Josephine A. Andes v. Theodore R. Knox

905 F.2d 188
CourtCourt of Appeals for the Eighth Circuit
DecidedJuly 11, 1990
Docket89-2057
StatusPublished
Cited by20 cases

This text of 905 F.2d 188 (Josephine A. Andes v. Theodore R. Knox) is published on Counsel Stack Legal Research, covering Court of Appeals for the Eighth Circuit primary law. Counsel Stack provides free access to over 12 million legal documents including statutes, case law, regulations, and constitutions.

Bluebook
Josephine A. Andes v. Theodore R. Knox, 905 F.2d 188 (8th Cir. 1990).

Opinion

WOLLMAN, Circuit Judge.

Josephine A. Andes appeals the district court’s 1 grant of summary judgment in favor of Theodore R. Knox in her action for damages for illegal wiretapping. We affirm.

I.

In 1984, Andes and her former husband, John W. Frick, were in the process of dissolving their marriage. During this time, Knox and Leslie E. Albin, apparently private investigators hired by Frick, installed electronic wiretapping devices on the telephone lines leading to and inside Andes’ residence with which to record Andes’ private telephone conversations. Andes discovered the wiretapping in December 1984. In December 1987, Albin pleaded guilty to wiretapping. Until the time of Albin’s guilty plea, Andes believed that it was Frick who had wiretapped her residence.

On November 22, 1988, Andes brought suit against Albin and Knox pursuant to 18 U.S.C. § 2520, which provides a civil cause *189 of action against those who intercept oral communications. 2 Knox filed a motion for judgment on the pleadings. Treating the motion as one for summary judgment, the district court granted summary judgment in favor of Knox, finding that the statute of limitations in 18 U.S.C. § 2520(e) had run, barring Andes’ cause of action. Andes appeals.

II.

Section 2520(e), enacted in 1986, provides that “[a] civil action under [section 2520] may not be commenced later than two years after the date upon which the claimant first has a reasonable opportunity to discover the violation.” Prior to 1986, section 2520 had no limitations provision.

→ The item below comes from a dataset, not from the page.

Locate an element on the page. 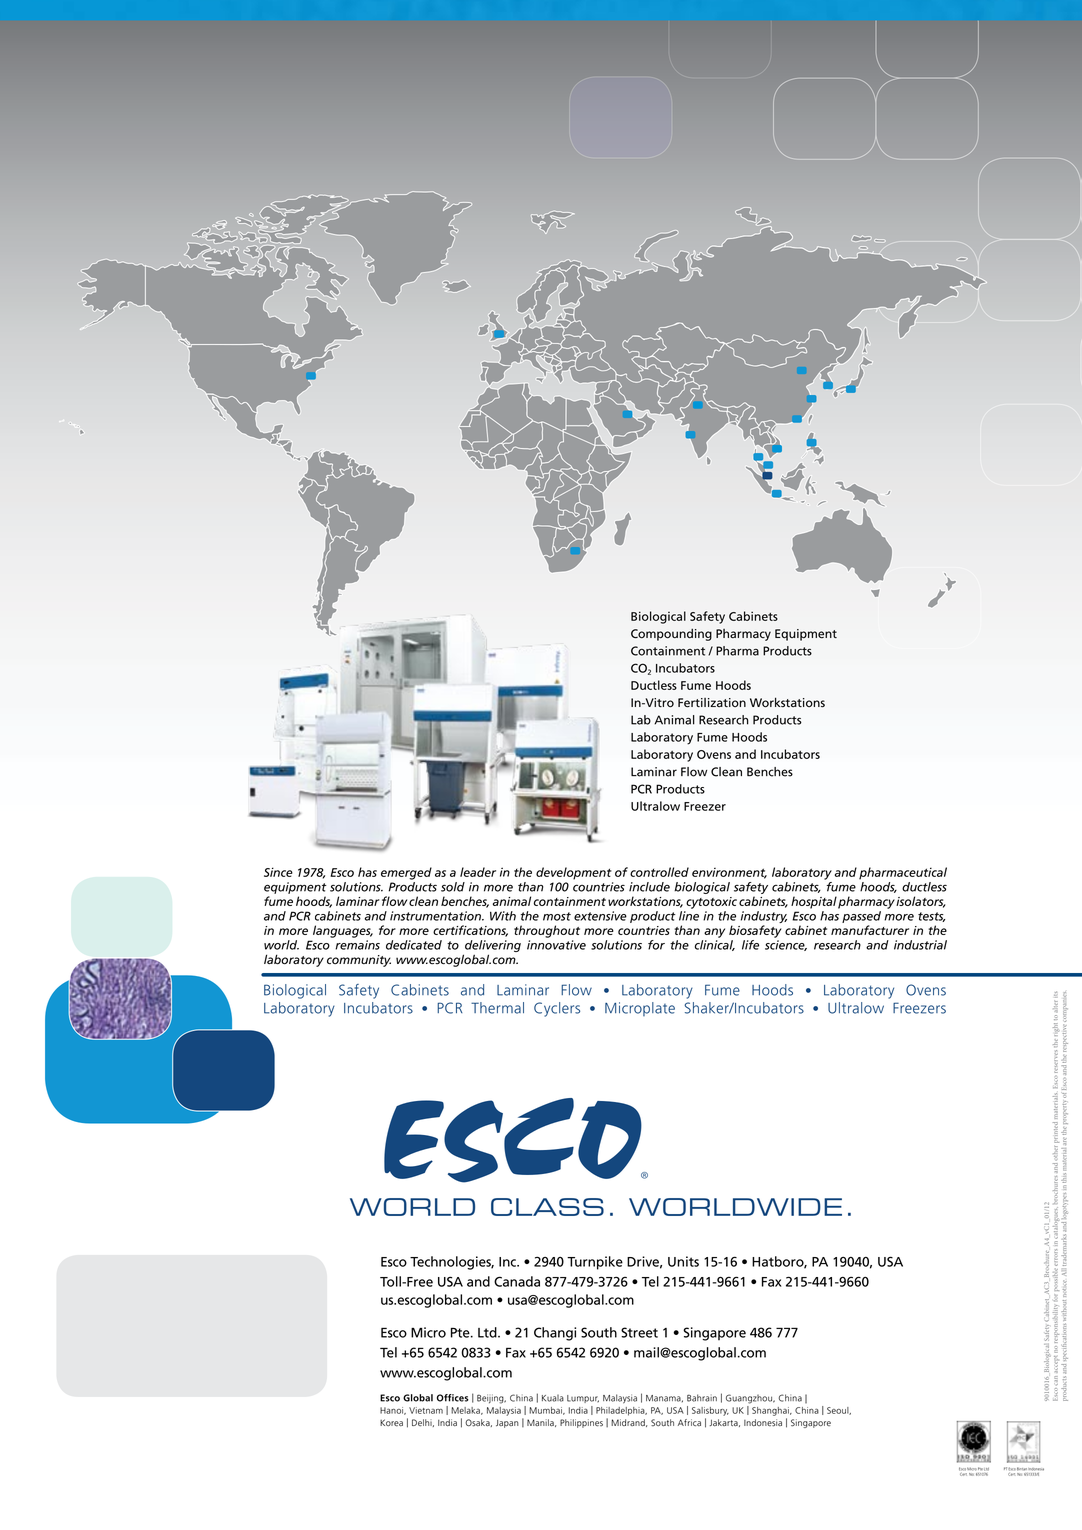 The height and width of the image is (1530, 1082). Canada is located at coordinates (517, 1281).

We do not agree with Andes’ contention that the limitations period should run from the date of Albin’s plea agreement in 1987. Under section 2520(e), the cause of action accrues when the claimant has a reasonable opportunity to discover the violation, not when she discovers the true identity of the violator or all of the violators. We agree with the district court that there is no material issue of fact concerning when Andes discovered the violation: the limitation period began to run in 1984 when Andes discovered the wiretapping. Andes was aware of a cause of action against Frick at that time. She could have sued Frick under section 2520 and sought the identity of other defendants through discovery. Therefore, we find that the limitations period had run by the time Andes filed her complaint in 1988.

Andes also contends that because section 2520 was first enacted in 1986, the district court should not have applied its limitations period retroactively to the wiretapping violation she discovered in 1984. Because Andes did not raise this argument in the district court, however, we will not consider it on appeal. See Kapp v. Naturelle, Inc., 611 F.2d 703, 709 (8th Cir.1979). The judgment is affirmed for the reasons set forth in the district court’s opinion.

1

. The Honorable Howard F. Sachs, United States District Judge for the Western District of Missouri.

2

. Andes dismissed the action as against Albin, having never served process upon him.